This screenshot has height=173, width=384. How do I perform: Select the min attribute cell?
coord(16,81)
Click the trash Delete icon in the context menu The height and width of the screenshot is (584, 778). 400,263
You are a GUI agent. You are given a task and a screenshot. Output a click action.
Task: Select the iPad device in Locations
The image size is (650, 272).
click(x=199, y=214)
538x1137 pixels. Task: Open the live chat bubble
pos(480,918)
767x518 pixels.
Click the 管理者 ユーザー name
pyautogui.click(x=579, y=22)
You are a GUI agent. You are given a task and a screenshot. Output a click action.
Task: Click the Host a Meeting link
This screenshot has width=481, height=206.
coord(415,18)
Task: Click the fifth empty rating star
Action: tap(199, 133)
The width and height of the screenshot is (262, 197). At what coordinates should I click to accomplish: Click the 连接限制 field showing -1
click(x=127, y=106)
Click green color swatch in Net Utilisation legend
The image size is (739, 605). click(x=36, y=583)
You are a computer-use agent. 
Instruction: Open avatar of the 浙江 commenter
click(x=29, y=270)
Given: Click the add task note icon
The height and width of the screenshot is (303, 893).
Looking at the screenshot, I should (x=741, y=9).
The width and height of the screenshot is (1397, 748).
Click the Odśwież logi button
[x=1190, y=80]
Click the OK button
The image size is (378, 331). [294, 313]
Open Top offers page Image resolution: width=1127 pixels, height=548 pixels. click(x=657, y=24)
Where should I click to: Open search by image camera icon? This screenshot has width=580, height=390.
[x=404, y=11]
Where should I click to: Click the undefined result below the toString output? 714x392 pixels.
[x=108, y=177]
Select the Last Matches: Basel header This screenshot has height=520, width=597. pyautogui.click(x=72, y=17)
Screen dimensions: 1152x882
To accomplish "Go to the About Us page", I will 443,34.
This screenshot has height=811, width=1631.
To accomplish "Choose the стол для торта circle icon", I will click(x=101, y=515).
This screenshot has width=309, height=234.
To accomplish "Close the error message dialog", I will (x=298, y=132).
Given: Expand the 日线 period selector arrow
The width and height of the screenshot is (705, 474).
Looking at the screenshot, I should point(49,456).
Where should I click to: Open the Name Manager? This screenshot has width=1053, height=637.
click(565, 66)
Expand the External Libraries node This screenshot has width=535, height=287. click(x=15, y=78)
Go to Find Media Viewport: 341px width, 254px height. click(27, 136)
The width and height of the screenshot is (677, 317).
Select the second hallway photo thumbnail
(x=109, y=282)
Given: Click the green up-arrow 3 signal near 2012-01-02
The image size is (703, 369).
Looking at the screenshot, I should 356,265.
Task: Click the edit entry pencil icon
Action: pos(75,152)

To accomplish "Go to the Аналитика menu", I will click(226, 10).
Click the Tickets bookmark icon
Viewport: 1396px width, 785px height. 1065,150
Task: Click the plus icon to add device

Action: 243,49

Your assignment: Output the entire listing precisely as it stands.

Response to this exercise:
This screenshot has height=173, width=384. How do I perform: Select the min attribute cell?
coord(16,81)
Click the trash Delete icon in the context menu The height and width of the screenshot is (584, 778). 400,263
You are a GUI agent. You are given a task and a screenshot. Output a click action.
Task: Select the iPad device in Locations
The image size is (650, 272).
click(x=199, y=214)
538x1137 pixels. Task: Open the live chat bubble
pos(480,918)
767x518 pixels.
Click the 管理者 ユーザー name
pyautogui.click(x=579, y=22)
You are a GUI agent. You are given a task and a screenshot. Output a click action.
Task: Click the Host a Meeting link
This screenshot has width=481, height=206.
coord(415,18)
Task: Click the fifth empty rating star
Action: tap(199, 133)
The width and height of the screenshot is (262, 197). At what coordinates should I click to accomplish: Click the 连接限制 field showing -1
click(x=127, y=106)
Click green color swatch in Net Utilisation legend
The image size is (739, 605). click(x=36, y=583)
You are a computer-use agent. 
Instruction: Open avatar of the 浙江 commenter
click(x=29, y=270)
Given: Click the add task note icon
The height and width of the screenshot is (303, 893).
Looking at the screenshot, I should (x=741, y=9).
The width and height of the screenshot is (1397, 748).
Click the Odśwież logi button
[x=1190, y=80]
Click the OK button
The image size is (378, 331). [294, 313]
Open Top offers page Image resolution: width=1127 pixels, height=548 pixels. click(x=657, y=24)
Where should I click to: Open search by image camera icon? This screenshot has width=580, height=390.
[x=404, y=11]
Where should I click to: Click the undefined result below the toString output? 714x392 pixels.
[x=108, y=177]
Select the Last Matches: Basel header This screenshot has height=520, width=597. pyautogui.click(x=72, y=17)
Screen dimensions: 1152x882
To accomplish "Go to the About Us page", I will 443,34.
This screenshot has height=811, width=1631.
To accomplish "Choose the стол для торта circle icon", I will click(x=101, y=515).
This screenshot has width=309, height=234.
To accomplish "Close the error message dialog", I will (x=298, y=132).
Given: Expand the 日线 period selector arrow
The width and height of the screenshot is (705, 474).
Looking at the screenshot, I should point(49,456).
Where should I click to: Open the Name Manager? This screenshot has width=1053, height=637.
click(565, 66)
Expand the External Libraries node This screenshot has width=535, height=287. click(x=15, y=78)
Go to Find Media Viewport: 341px width, 254px height. click(27, 136)
The width and height of the screenshot is (677, 317).
Select the second hallway photo thumbnail
(x=109, y=282)
Given: Click the green up-arrow 3 signal near 2012-01-02
The image size is (703, 369).
Looking at the screenshot, I should 356,265.
Task: Click the edit entry pencil icon
Action: pos(75,152)

To accomplish "Go to the Аналитика menu", I will click(226, 10).
Click the Tickets bookmark icon
Viewport: 1396px width, 785px height. 1065,150
Task: Click the plus icon to add device

Action: 243,49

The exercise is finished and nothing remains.